Concerning the diagnostic imaging of CSS, TVUS and MRI are very useful. TVUS examination, in particular, is essential to properly diagnose CSP. Vial et al. [6] has proposed two different types of CSP, with the first type following implantation of the gestational sac on the Cesarean scar with progression toward either the cervico-isthmic space or the uterine cavity. This situation may lead to a viable birth, but with an increased risk of life-threatening bleeding from the site of implantation. The second type involves deep implantation in Cesarean scar tissue, which causes rupture and bleeding during the first trimester. To confirm this second type of CSP, Vial et al. [6] proposed the following ultrasound diagnosis criteria: [1] the trophoblast must be mainly located between the bladder and the anterior uterine wall; [2] no fetal parts must be visible in the uterine cavity; and [3] on sagittal view of the uterus running through the gestational sac, a discontinuity in the anterior wall of the uterus should be demonstrated. In practice, our case studies showed these ultrasound features.

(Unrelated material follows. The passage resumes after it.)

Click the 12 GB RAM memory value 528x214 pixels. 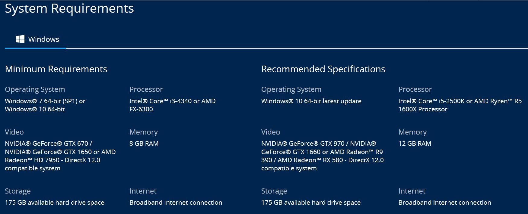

MRI has been used with a small number of patients as an adjunct to TVUS. However, MRI is actually indispensable for precisely identifying the relationship of CSP to adjacent structures, placenta increta or percreta, bladder invasion, and so on. Takeda et al. [7] reported that three-dimensional computed tomographic angiography is potentially useful for evaluating uteroplacental neovascularization in hemodynamically stable CSP. It can provide additional yet critical information for proper management and therapy of appropriate patients. These findings indicate a combination of TVUS and MRI is essential for diagnosis.

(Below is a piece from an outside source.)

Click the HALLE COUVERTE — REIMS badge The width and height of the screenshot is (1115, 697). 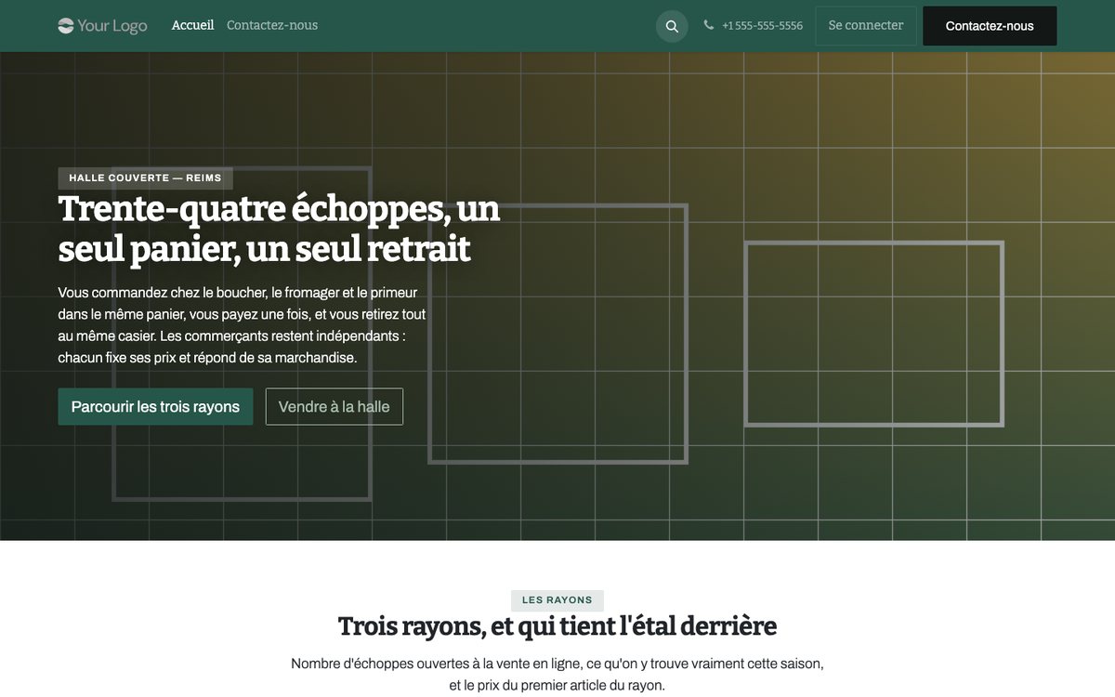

Very few studies of the histopathological findings associated with CSS have been conducted. To address this gap in the literature, we have discussed a case of CSP and a case of abnormal bleeding with CSS. In both cases, the characteristic finding was a tearing and defect of the anterior uterine muscle layer. Thin decidua was noted on the surface of the defective tissue. Tanimura et al. [4] published a pathological report concerning surgically extracted specimens from cases featuring Cesarean scar dehiscence. They reported that the endometrial gland or stromal tissue was identified in the deep part of the scar for 27.2% of cases. Morris [5] first reported pathological changes in the area of the post-Caesarean scar for a series of 51 hysterectomy specimens. Scar tissue contributed to significant pathological changes, including distortion and widening of the lower uterine segment (75%), goverhangh of congested endometrium above the scar recess (61%), polyp formation conforming to the contours of the scar recess (16%), moderate to marked lymphocytic infiltration (65%), residual suture material with foreign body giant cell reaction (92%), capillary dilatation (65%), free red blood cells in the endometrial stroma of the scar (suggesting recent hemorrhage) (59%), fragmentation and breakdown of the endometrium of the scar (37%), and iatrogenic adenomyosis confined to the scar (28%). These findings suggest that anatomical abnormalities caused by the scar could give rise to physical symptoms such as lower abdominal pain, dyspareunia, or dysmenorrhea.
In our experience, the main abnormality associated with Cesarean section scar tissue is tearing and deformation of the anterior uterine muscle layer at the border of the cervix and the endometrium. It is likely that repair of the muscle layer after Cesarean section does not proceed normally in some patients anomalies in healing may occur, in particular, at the border of the cervix and the endometrium. Accordingly, the incision and suture methods applied to the uterine wall should be carefully considered.